PROVIDED MATERIAL
——

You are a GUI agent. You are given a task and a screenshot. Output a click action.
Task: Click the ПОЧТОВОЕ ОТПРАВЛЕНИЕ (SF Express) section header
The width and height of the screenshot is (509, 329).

——

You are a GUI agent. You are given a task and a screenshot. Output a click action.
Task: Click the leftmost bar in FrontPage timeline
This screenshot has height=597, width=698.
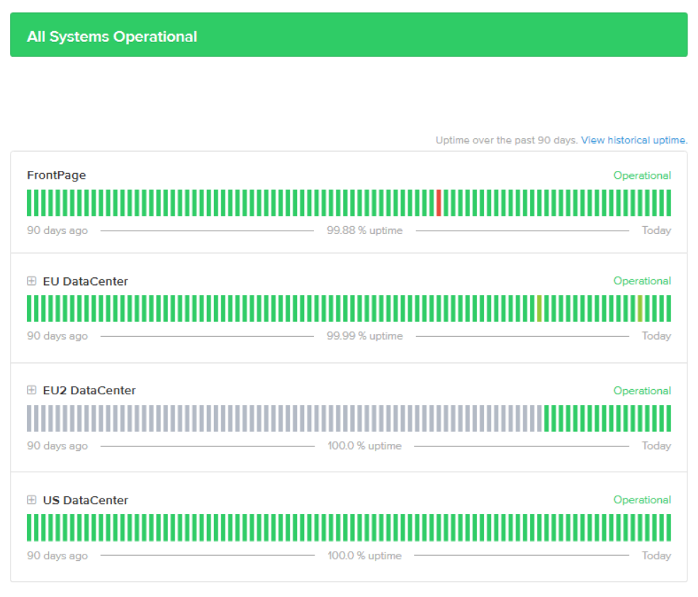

——

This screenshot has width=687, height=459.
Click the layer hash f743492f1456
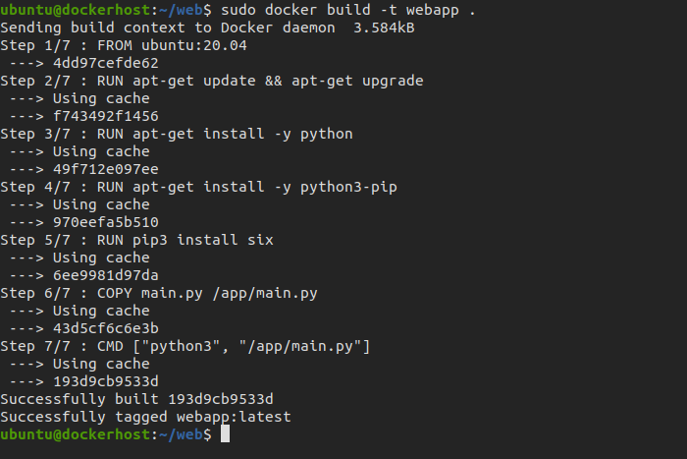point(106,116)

——

AIM OF THE EXERCISE
State how many lines of the records above contain the word "This", and give only that number.

RESPONSE TO THE EXERCISE
2